Exercise material
=== Section Start ===

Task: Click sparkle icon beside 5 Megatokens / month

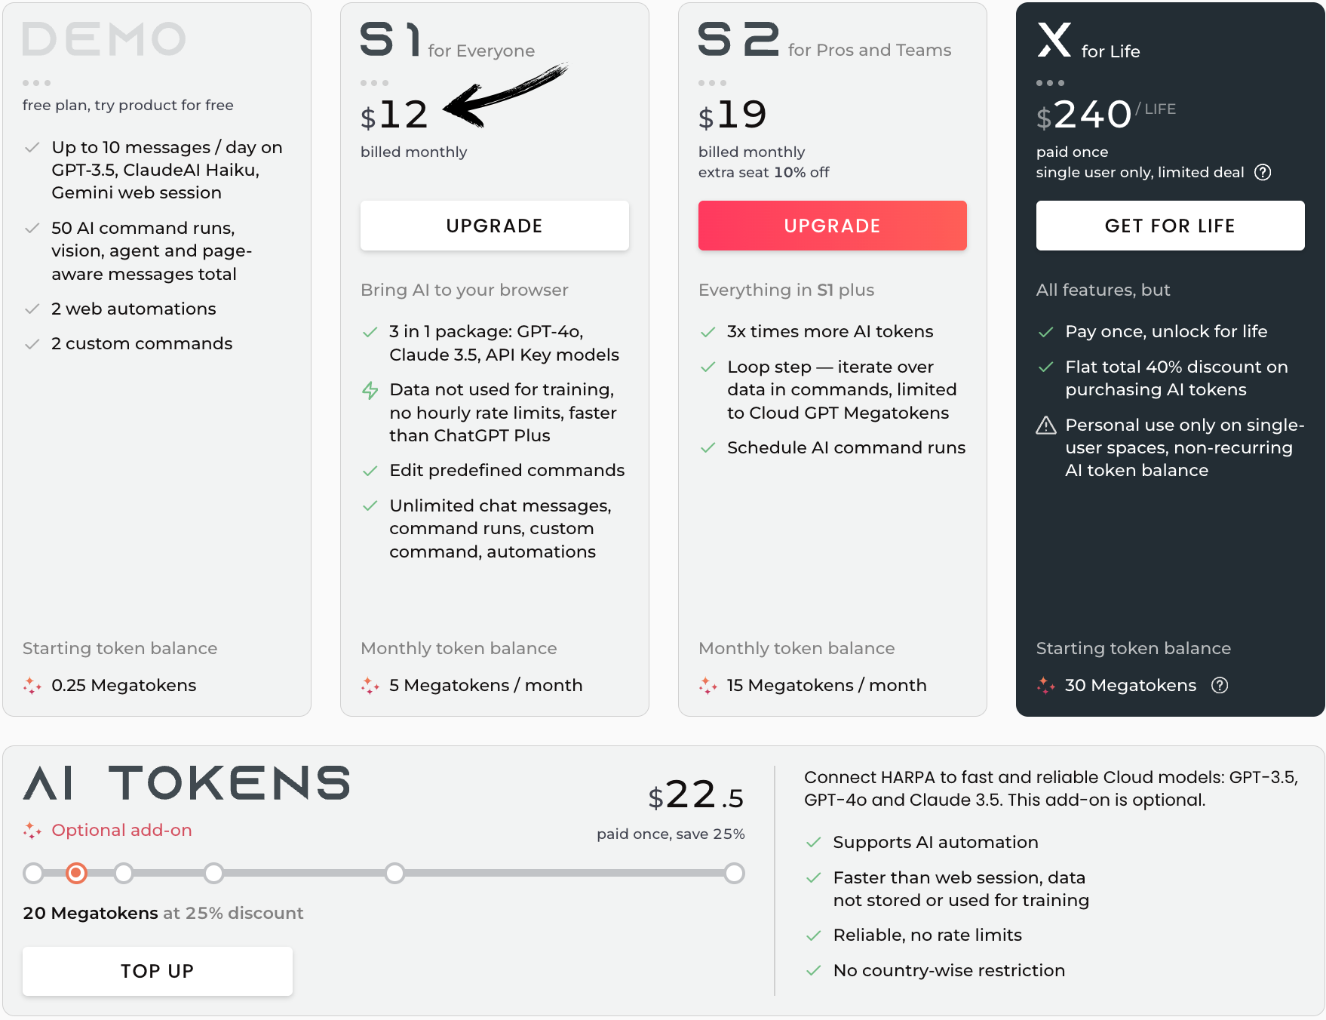Action: point(370,685)
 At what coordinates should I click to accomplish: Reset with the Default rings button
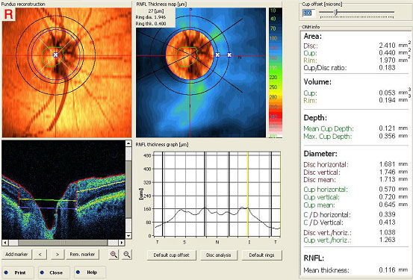pyautogui.click(x=261, y=255)
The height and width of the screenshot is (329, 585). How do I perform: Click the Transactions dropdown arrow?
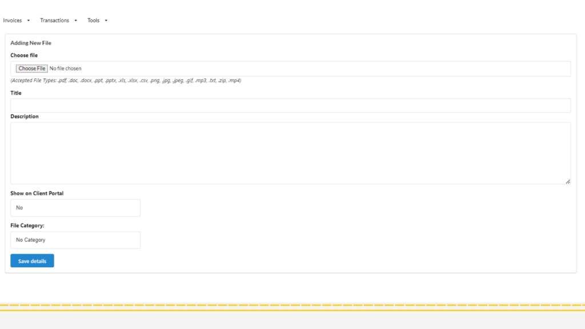pyautogui.click(x=76, y=21)
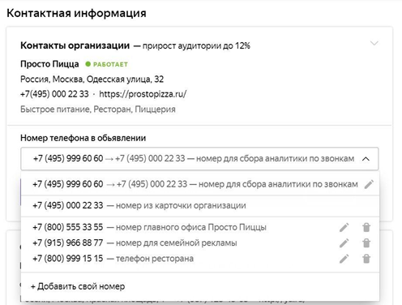Delete the +7 (915) 966 88 77 number
The width and height of the screenshot is (402, 305).
pyautogui.click(x=366, y=243)
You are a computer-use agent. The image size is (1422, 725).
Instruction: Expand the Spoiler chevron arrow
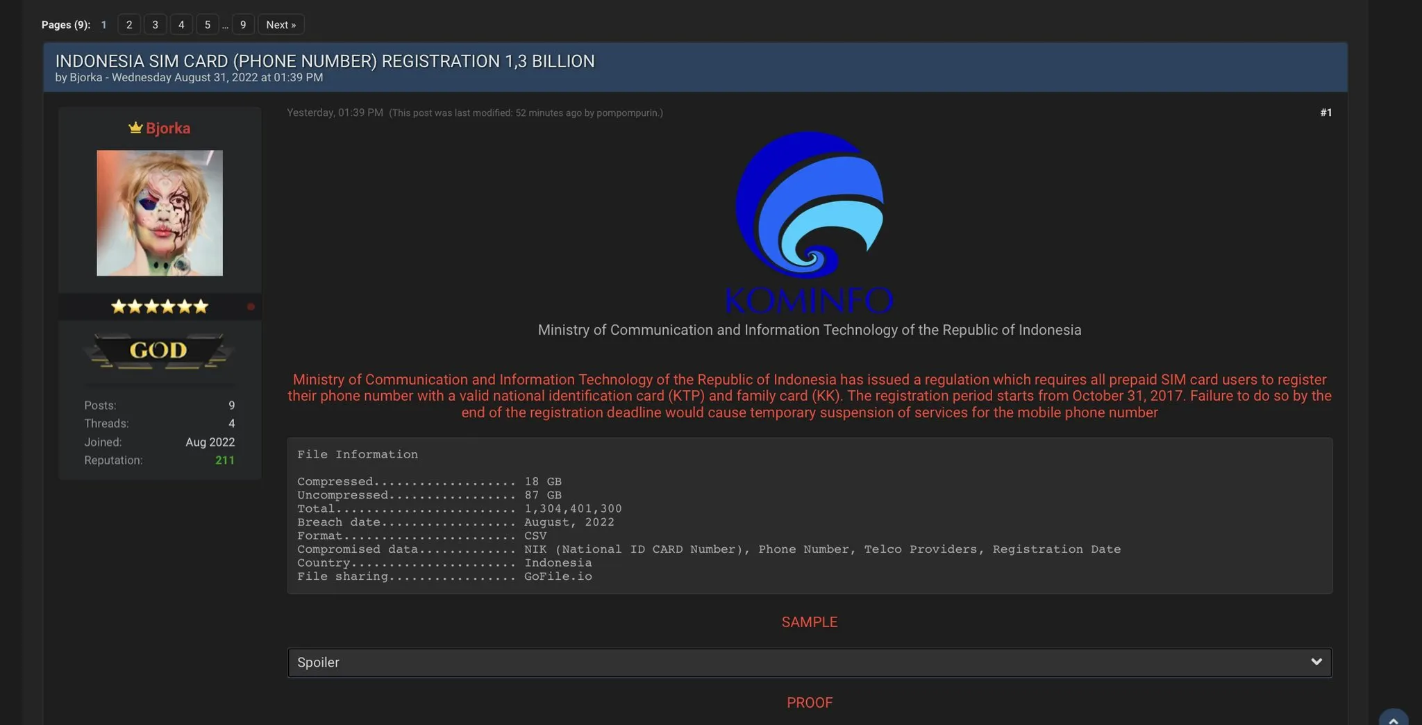(1316, 662)
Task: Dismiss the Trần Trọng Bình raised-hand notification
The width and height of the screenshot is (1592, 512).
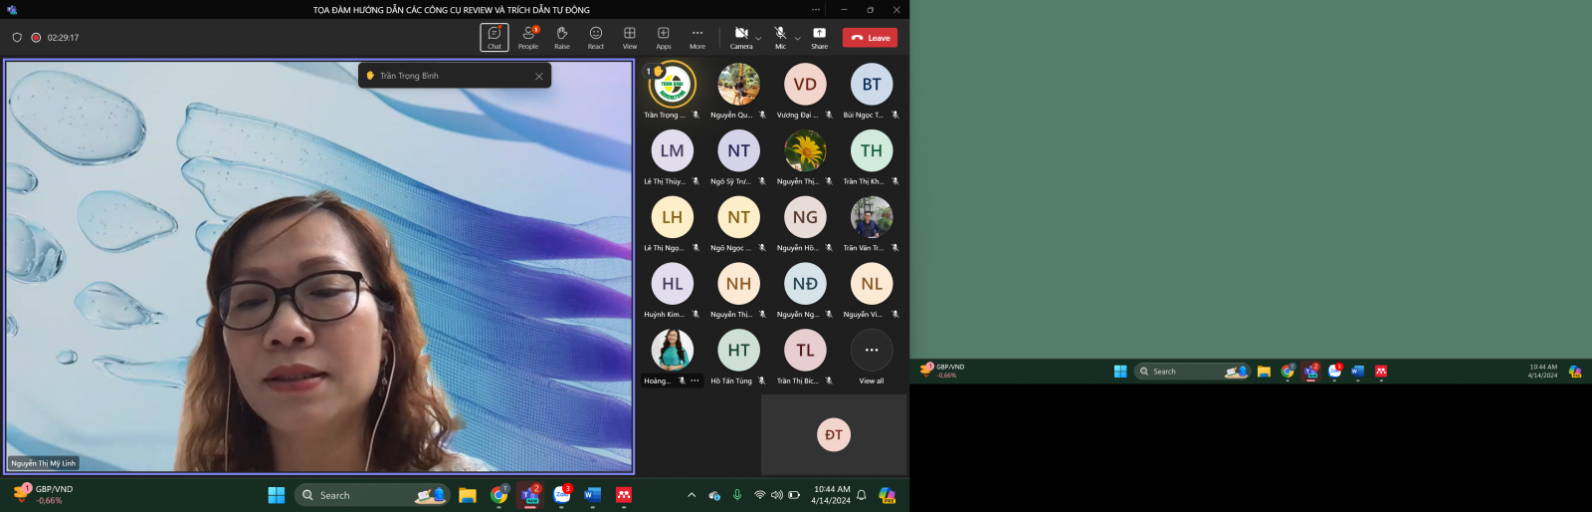Action: (x=539, y=76)
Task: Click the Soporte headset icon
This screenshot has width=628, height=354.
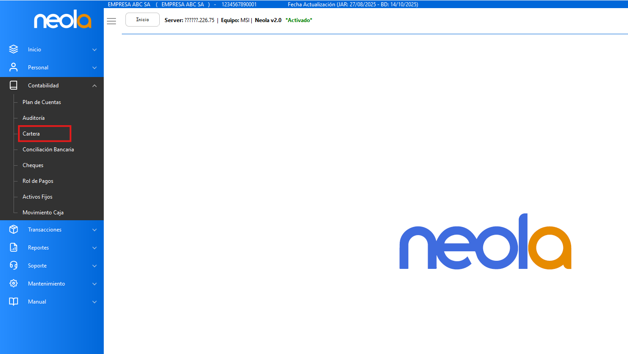Action: (14, 266)
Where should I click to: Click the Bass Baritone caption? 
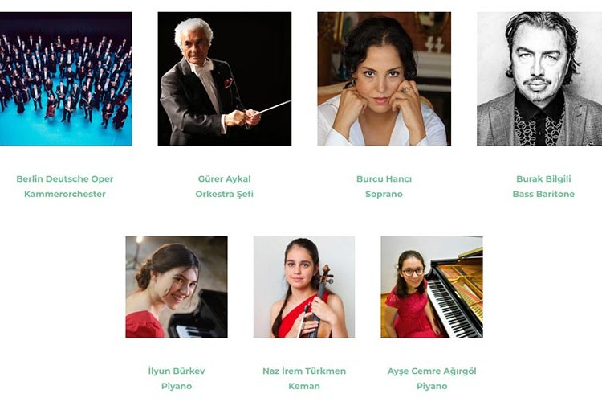(x=543, y=194)

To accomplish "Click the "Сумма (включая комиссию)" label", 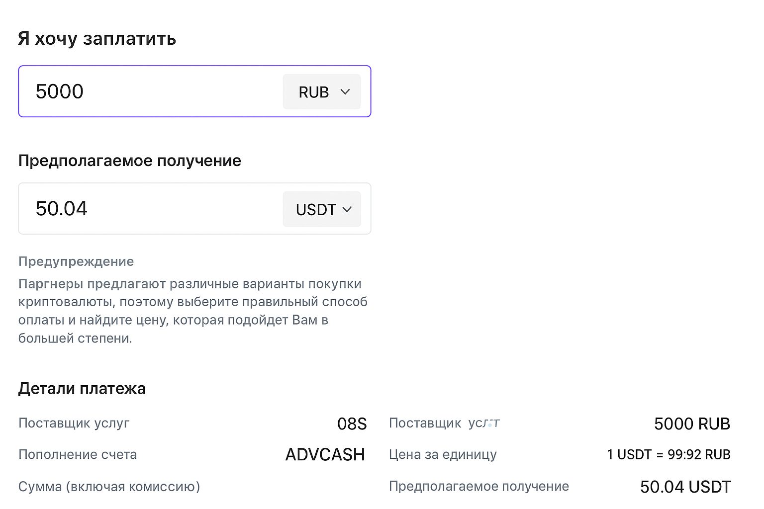I will [x=109, y=487].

=== Section End ===

Prompt
Make an exact copy of the records from their first line through the line containing "Task: Dismiss the", both ends included, with the pictures omitted.

Exercise response
Task: Click sparkle icon beside 5 Megatokens / month

Action: point(370,685)
 At what coordinates should I click to accomplish: Reset with the Default rings button
pyautogui.click(x=261, y=255)
The height and width of the screenshot is (329, 585). How do I perform: Click the Transactions dropdown arrow?
pyautogui.click(x=76, y=21)
Delete the +7 (915) 966 88 77 number
The width and height of the screenshot is (402, 305).
pyautogui.click(x=366, y=243)
You are a computer-use agent. The image size is (1422, 725).
Instruction: Expand the Spoiler chevron arrow
(1316, 662)
Task: Dismiss the Trần Trọng Bình raised-hand notification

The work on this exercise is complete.